6/9/12

Legitimidad de origen y de ejercicio


El insaciable patrioterismo, que nunca se ve harto de pedir, y siempre juzga escaso cuanto se le otorga, exige siempre amplia libertad para el mal y el reconocimiento explícito de que la soberanía no es una merced que Dios concede a los Reyes, sino un derecho que el pueblo les presta. La soberanía por la Gracia de Dios, da paso a la soberanía "por la Constitución". El patrioterismo, se vio satisfecho por momentos, la autoridad soberana ya no venía de arriba, sino de abajo. Sus reyes se consideraban igualmente de los católicos, que de los enemigos de Dios y de los hombres: católicos para los católicos, liberales para los liberales: legítimos por Dios para aquéllos, legítimos por el pueblo para éstos.


Si alguien trata de reivindicar para el cetro la soberanía completa, ese alguien será considerado enemigo del Trono, y mas aun, como enemigo de la libertad ¿soberanía no compartida con los sarcasticamente llamados "representantes del pueblo"? Jamás.

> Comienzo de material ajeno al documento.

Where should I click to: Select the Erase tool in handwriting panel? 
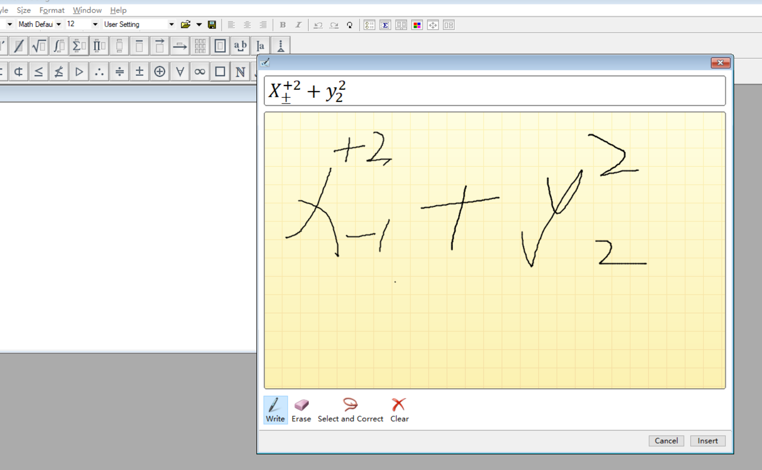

Caerá el Trono, porque será justo que caiga, y todo hombre imparcial podrá decir: "Si era ilegítimo en su origen, ese Trono no se legitimó jamás por sus actos". Porque la legitimidad de origen, resulta del derecho puramente humano, y la de ejercicio resulta del derecho natural y divino.

Para ser legítimo el poder, debe apoyarse y descansar sobre otra cosa mas que sobre la ley humana, por respetable que ésta sea, y por fundamental que se la quiera suponer. Toda ley puramente humana está sujeta a cambios, y el derecho que confiere cesa de ser sagrado el día en que la misma ley cesa de ser verdaderamente útil, y de responder a las necesidades de la sociedad. El poder mas legítimo en su origen, el mas conforme con la ley fundamental que regula la transmisión de la autoridad, debe tener un carácter de legitimidad mas elevado, mas independiente de toda ley humana y de las vicisitudes de los tiempos. Ese carácter de legitimidad que aquel poder no recibe de nadie, pero que debe darse a sí mismo, resulta de la conformidad de sus actos con las prescripciones de la ley natural y divina. Este segundo carácter de legitimidad es muy superior al primero. Porque si interesa a la sociedad que el poder sea transmitido con regularidad, interésale todavía mas que con regularidad sea ejercido.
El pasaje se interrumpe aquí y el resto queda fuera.